Captain Maus went to his microphone and began to issue terse instructions to the units in the field.
From every nook and crevice of Beasley World, they emerged. A kangaroo hopped out from behind a plastic toadstool and shoved his 9-mm Glock back into his pouch. A Transformed Tae Kwon Do Teen Terrapin popped a manhole cover and scampered down, leaving his scimitar behind.
Padded feet took flight all over the park. Every creature was headed in one direction.
"Look, Remo!" squeaked Chiun. "The forces of the treacherous mouse are in retreat before us!"
"Don't count on it."
"But they are fleeing."
"Looks to me like they're headed for the Buccaneers attraction."
"Then we will follow them."
"What if it's a trap?" asked Remo. "Not that there's any doubt."
"Then they will die, and you and I will enjoy the sights of the Old West."
"Old West?"
"Yes. The Buccaneers of the Old West. Wyatt Burp. Buffalo Beef. Catastrophe Jane. And the other slowpokes."
"I think you mean 'cowpokes,' and you're confusing buckaroos with buccaneers. A buccaneer is a pirate."
"Let us not dawdle, for the sun climbs high. Soon it will be High Noon, a portentous time for buccaneers."
Remo rolled his eyes and followed.
They approached the Buccaneers attraction carefully. It was in the shape of a galleon that had run aground on an elkhorn coral reef. A Jolly Roger flapped and chattered in the wind.
The greeters were jumping into the open cannon ports all along the ship's hull, which clapped shut after them. They ignored the tiny boats that sat in the water surrounding the mock-shipwreck.
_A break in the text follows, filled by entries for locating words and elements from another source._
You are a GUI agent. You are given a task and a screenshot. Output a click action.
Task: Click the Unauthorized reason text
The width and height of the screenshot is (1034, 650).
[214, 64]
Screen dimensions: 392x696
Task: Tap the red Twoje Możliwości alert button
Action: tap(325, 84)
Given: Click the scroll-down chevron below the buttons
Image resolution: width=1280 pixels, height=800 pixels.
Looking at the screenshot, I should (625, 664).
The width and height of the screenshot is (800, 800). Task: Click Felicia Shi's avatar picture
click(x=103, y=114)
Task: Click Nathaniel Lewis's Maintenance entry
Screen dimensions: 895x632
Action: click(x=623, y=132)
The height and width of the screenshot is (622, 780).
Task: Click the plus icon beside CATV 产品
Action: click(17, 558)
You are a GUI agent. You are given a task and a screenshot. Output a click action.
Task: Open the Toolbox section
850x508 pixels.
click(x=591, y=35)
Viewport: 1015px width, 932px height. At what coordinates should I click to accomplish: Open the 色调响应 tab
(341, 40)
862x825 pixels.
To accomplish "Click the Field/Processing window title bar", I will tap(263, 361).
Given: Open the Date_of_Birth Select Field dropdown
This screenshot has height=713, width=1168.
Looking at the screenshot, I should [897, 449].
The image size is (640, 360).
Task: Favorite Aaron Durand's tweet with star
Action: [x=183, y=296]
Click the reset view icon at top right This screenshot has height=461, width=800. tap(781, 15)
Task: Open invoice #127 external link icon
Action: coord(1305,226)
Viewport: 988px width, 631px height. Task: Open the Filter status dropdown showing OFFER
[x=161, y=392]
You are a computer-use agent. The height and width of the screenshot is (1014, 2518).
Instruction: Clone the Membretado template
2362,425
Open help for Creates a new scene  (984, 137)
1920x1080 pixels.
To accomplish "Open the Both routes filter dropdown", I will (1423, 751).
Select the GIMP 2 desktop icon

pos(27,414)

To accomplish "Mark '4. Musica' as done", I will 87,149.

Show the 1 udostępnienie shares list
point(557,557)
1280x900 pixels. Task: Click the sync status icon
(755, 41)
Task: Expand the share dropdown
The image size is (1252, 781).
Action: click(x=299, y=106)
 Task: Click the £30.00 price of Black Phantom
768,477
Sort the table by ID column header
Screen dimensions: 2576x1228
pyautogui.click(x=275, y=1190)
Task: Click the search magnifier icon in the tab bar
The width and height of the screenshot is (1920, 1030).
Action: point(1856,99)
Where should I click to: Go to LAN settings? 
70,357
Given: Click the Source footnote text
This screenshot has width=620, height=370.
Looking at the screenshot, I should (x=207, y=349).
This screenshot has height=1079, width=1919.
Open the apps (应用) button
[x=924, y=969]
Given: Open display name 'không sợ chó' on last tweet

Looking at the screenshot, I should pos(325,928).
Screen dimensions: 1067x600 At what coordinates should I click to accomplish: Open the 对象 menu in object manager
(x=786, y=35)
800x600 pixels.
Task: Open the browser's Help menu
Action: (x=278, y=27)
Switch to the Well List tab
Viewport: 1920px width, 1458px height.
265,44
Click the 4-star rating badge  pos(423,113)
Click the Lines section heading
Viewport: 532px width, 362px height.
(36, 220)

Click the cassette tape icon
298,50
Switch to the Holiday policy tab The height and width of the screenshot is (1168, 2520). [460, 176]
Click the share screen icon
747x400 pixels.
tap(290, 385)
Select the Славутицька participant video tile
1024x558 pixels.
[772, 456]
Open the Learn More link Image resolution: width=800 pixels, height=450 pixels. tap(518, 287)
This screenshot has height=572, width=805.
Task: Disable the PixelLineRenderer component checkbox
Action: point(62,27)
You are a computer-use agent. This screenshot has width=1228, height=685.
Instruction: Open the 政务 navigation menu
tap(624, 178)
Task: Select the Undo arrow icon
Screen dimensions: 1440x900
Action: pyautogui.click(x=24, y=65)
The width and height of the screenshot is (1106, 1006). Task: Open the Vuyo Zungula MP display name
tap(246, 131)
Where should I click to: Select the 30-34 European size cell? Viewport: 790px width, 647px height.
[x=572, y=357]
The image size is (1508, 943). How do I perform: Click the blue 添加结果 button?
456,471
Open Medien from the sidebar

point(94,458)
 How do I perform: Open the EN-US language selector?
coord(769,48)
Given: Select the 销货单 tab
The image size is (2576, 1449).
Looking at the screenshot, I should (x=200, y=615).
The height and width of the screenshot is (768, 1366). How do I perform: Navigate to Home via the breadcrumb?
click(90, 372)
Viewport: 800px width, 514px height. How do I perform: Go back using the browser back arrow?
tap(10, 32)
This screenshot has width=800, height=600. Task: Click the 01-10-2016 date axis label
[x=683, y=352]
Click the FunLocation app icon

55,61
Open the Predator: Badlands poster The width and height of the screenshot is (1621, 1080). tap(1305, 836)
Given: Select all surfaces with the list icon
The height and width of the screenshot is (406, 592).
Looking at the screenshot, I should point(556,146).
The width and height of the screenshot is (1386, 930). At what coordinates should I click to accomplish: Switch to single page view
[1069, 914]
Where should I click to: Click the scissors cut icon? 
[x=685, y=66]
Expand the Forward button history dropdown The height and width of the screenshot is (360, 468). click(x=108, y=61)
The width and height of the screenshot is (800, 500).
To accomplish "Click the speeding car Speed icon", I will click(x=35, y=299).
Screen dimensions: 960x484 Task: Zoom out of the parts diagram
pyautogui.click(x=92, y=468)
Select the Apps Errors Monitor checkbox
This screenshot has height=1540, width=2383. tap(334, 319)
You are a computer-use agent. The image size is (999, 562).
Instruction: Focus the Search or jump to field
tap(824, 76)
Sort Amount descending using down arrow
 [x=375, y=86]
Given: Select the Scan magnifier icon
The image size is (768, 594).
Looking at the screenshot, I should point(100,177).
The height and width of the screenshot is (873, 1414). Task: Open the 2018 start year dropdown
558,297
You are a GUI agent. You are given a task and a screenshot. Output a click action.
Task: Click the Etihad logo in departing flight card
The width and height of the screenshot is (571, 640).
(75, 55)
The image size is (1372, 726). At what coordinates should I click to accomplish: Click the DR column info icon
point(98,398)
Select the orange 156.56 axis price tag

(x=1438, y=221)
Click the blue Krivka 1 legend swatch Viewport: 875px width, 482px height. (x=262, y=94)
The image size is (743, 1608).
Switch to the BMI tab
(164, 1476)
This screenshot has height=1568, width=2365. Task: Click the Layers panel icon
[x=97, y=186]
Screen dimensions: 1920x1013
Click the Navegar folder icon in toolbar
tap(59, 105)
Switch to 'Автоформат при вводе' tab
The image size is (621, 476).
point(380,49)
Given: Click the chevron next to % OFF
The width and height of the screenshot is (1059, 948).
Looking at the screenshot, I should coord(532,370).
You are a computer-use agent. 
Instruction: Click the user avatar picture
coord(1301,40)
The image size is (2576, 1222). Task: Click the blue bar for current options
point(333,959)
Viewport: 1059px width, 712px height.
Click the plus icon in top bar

"What say, Little Father?" Remo asked, when they came to the water's edge. "Walk or ride?"
"We are the rightful lords of this domain. We shall ride."
"It's safer to walk."
"A ruler who cannot pass safely through his own kingdom does not truly rule."
"You're the one with the mouse ears," Remo said, drawing a boat to the shore for the Master of Sinanju to step aboard. Remo climbed in after him and shoved off.
"I don't see any paddles," Remo said, looking about the gunwhales. The boat began to move. Remo went to the prow. He could see a submerged cable pulling them along. It dragged the boat around to the galleon's bow and passed waving mermaids on the shore. He returned to his seat.
A dark stove-in section of hull came into view and they were pulled into it.
As they passed into darkness, a mechanical jackdaw swiveled its beady eyes toward them and said, "Screw you jerks!" in a raucous voice.
The Master of Sinanju decapitated it with a piece of gingerbread ripped from the boat's stern.
Inside, they found themselves on a shakily illuminated underground stream. Fake rock walls reared up on either side of them. Indirect red lights shed a hellish, fitful illumination, bathing their frowning faces. Rusty, ill-smelling water lapped and sucked at the boat's knifing bow.
The the song began.
"Yo Ho Ho and a bucket of blood. . . "
"That is not how the song goes," murmured Chiun suspiciously.
"I don't give a hoot," Remo growled. "Anything to erase that other stupid song. I can't get it out of my mind."
"What other stupid song?" Chiun demanded.
" 'It's a short, short life, don't you know?' " Remo sang.
Chiun looked puzzled. "That is not how that song goes, either."
"Sue the management. I'm just here for the ride," Remo said sourly.
They passed under an overhang of rock, and a mechanical pirate lowered his stockinged head and brought an arm slowly toward them. The hand clutched an antique flintlock.
"Watch it, Little Father!" Remo warned.
A shot disturbed the air. The pistol blossomed in a flash of fire, and a hard round ball like a lead grape whistled past them, to punch a hole in a papier-mache outcropping.
As the boat slid by, Remo stood up and took hold of the pirate's head. He twisted. A spark flew out of the pirate's grinning mouth and when Remo sat down again, he was holding the corsair's glassy-eyed head.
The Master of Sinanju looked his question.
"Souvenir," Remo said nonchalantly.
"It is my pirate you have beheaded," Chiun said thinly.